A couple of weeks ago i came across a weird issue what a VMM environment that was running fine.. until then.
When users started the VMM console and logged in, they got a the following error message:
“The SQL Server service account does not have permission to access Active Directory Domain Services (AD DS). Ensure that the SQL Server service is running under a domain account or a computer account that has permission to access AD DS”
The VMM Service was running fine it seemed, users just couldn’t log on. In this case it was a VMM HA Setup, even when failing over the role it still started and was running fine.
When Looking at the VMM error logs in C:\ProgramData\VMMLogs i got a more detailed error message:
“System.AggregateException: One or more errors occurred.
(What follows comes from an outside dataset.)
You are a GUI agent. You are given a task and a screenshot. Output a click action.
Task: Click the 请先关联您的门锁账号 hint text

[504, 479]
Microsoft.VirtualManager.DB.CarmineSqlException:The SQL Server service account does not have permission to access Active Directory Domain Services (AD DS). Ensure that the SQL Server service is running under a domain account or a computer account that has permission to access AD DS.
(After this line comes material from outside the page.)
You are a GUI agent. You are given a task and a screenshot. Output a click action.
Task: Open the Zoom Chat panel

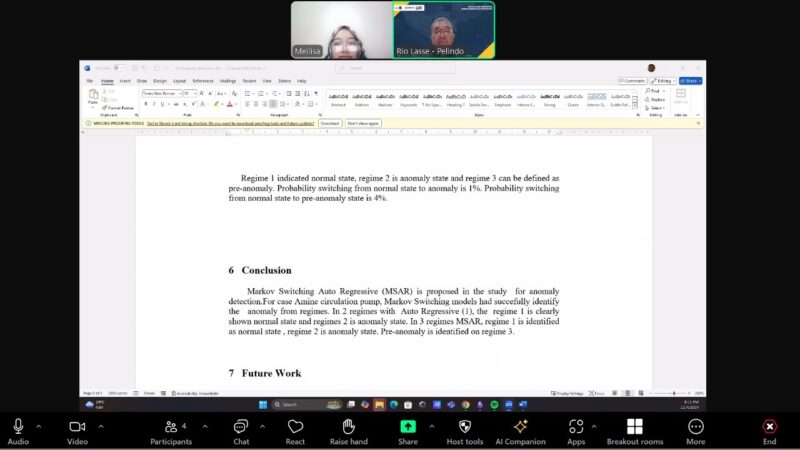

System.Data.SqlClient.SqlException: Could not obtain information about Windows NT group/user ‘DOMAIN\username’, error code 0x534.”
In this case, the username was the username of the admin account of my colleague that installed the environment but left for another project. The IT Team deleted his admin account. VMM and SQL were all running with their own service accounts and they were al there. After some digging arround it turns out that the user that installed VMM is DBO on the VMM database. When that user account is deleted you get this error message.
How to Fix
This one is easy to fix, fortunately. Open the SQL Management Studio and open the new Query window and run it against the VirtualManagerDB Database. Excecute the command bellow to change the DBOwner from the deleted account to SA.
ALTER AUTHORIZATION ON DATABASE::[VirtualManagerDB] TO [sa];
After that you should be able to open the VMM console, login an run business as usual.
Final note
I personally work with over 40 VMM environments and did never encounter this one. I am not sure if this also triggered in a single node with SQL VMM environment or only in a HA VMM and HA SQL environment which is was in this case. But if you get this error with an HA VMM 2019 and HA SQL 2019 setup, there is a good change this fix helps you getting things up and running again.
Best Regards
Pascal Slijkerman
Didnt work for me, still getting the same error – surely something needs to be done in AD DS as that’s what the error message says/indicates?
Did you ever resolved this, we have the sam problem…
This worked:
After much digging and pulling out what hair I have left, I have found this issue is resolved by adding the SQL service account to the built-in domain group “Windows Authorization Access Group”.